▶ _Description of the task_: Nothing in the records should be altered; retype them all exactly.

▶ _Data in this exercise_:
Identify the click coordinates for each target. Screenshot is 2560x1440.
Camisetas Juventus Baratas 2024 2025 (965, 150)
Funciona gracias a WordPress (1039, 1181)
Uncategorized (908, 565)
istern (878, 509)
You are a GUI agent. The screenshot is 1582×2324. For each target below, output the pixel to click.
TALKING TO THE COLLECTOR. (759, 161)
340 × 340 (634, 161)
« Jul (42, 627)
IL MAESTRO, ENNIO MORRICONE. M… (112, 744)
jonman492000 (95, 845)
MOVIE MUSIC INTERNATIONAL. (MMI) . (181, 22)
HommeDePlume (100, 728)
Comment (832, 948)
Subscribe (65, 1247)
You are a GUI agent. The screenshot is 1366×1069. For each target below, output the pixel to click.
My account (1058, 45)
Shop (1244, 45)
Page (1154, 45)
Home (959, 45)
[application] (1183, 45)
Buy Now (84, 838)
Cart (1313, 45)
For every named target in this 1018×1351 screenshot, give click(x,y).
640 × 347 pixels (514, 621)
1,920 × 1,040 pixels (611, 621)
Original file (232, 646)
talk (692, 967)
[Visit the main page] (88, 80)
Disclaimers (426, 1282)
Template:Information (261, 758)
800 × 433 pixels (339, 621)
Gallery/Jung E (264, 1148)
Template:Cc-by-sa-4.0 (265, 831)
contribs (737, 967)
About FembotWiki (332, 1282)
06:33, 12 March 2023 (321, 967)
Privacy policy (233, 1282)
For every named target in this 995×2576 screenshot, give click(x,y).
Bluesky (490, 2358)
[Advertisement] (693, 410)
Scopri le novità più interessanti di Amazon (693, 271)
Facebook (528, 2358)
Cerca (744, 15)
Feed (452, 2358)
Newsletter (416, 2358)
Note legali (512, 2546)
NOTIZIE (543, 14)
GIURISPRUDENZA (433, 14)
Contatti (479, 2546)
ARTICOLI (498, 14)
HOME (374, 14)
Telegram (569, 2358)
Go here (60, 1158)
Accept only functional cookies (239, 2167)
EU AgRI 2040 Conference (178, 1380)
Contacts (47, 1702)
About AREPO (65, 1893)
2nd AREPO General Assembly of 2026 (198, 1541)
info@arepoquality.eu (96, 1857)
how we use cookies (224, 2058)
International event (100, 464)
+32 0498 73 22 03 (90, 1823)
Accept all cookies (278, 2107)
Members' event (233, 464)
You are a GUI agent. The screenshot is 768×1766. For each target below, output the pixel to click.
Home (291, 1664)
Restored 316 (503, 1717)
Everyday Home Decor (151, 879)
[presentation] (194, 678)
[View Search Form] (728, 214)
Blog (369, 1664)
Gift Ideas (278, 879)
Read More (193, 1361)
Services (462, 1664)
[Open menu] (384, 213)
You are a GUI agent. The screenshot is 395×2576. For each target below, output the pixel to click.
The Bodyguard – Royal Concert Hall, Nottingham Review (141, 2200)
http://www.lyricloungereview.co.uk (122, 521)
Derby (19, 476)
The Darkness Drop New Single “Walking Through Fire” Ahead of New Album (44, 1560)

▶ _Expected answer_:
Identify the click coordinates for each target. Screenshot is 2560x1440.
Camisetas Juventus Baratas 2024 2025 (965, 150)
Funciona gracias a WordPress (1039, 1181)
Uncategorized (908, 565)
istern (878, 509)
You are a GUI agent. The screenshot is 1582×2324. For each target below, output the pixel to click.
TALKING TO THE COLLECTOR. (759, 161)
340 × 340 (634, 161)
« Jul (42, 627)
IL MAESTRO, ENNIO MORRICONE. M… (112, 744)
jonman492000 (95, 845)
MOVIE MUSIC INTERNATIONAL. (MMI) . (181, 22)
HommeDePlume (100, 728)
Comment (832, 948)
Subscribe (65, 1247)
You are a GUI agent. The screenshot is 1366×1069. For each target below, output the pixel to click.
My account (1058, 45)
Shop (1244, 45)
Page (1154, 45)
Home (959, 45)
[application] (1183, 45)
Buy Now (84, 838)
Cart (1313, 45)
For every named target in this 1018×1351 screenshot, give click(x,y).
640 × 347 pixels (514, 621)
1,920 × 1,040 pixels (611, 621)
Original file (232, 646)
talk (692, 967)
[Visit the main page] (88, 80)
Disclaimers (426, 1282)
Template:Information (261, 758)
800 × 433 pixels (339, 621)
Gallery/Jung E (264, 1148)
Template:Cc-by-sa-4.0 (265, 831)
contribs (737, 967)
About FembotWiki (332, 1282)
06:33, 12 March 2023 (321, 967)
Privacy policy (233, 1282)
For every named target in this 995×2576 screenshot, give click(x,y).
Bluesky (490, 2358)
[Advertisement] (693, 410)
Scopri le novità più interessanti di Amazon (693, 271)
Facebook (528, 2358)
Cerca (744, 15)
Feed (452, 2358)
Newsletter (416, 2358)
Note legali (512, 2546)
NOTIZIE (543, 14)
GIURISPRUDENZA (433, 14)
Contatti (479, 2546)
ARTICOLI (498, 14)
HOME (374, 14)
Telegram (569, 2358)
Go here (60, 1158)
Accept only functional cookies (239, 2167)
EU AgRI 2040 Conference (178, 1380)
Contacts (47, 1702)
About AREPO (65, 1893)
2nd AREPO General Assembly of 2026 (198, 1541)
info@arepoquality.eu (96, 1857)
how we use cookies (224, 2058)
International event (100, 464)
+32 0498 73 22 03 (90, 1823)
Accept all cookies (278, 2107)
Members' event (233, 464)
You are a GUI agent. The screenshot is 768×1766. For each target below, output the pixel to click.
Home (291, 1664)
Restored 316 (503, 1717)
Everyday Home Decor (151, 879)
[presentation] (194, 678)
[View Search Form] (728, 214)
Blog (369, 1664)
Gift Ideas (278, 879)
Read More (193, 1361)
Services (462, 1664)
[Open menu] (384, 213)
You are a GUI agent. The screenshot is 395×2576. For each target below, output the pixel to click.
The Bodyguard – Royal Concert Hall, Nottingham Review (141, 2200)
http://www.lyricloungereview.co.uk (122, 521)
Derby (19, 476)
The Darkness Drop New Single “Walking Through Fire” Ahead of New Album (44, 1560)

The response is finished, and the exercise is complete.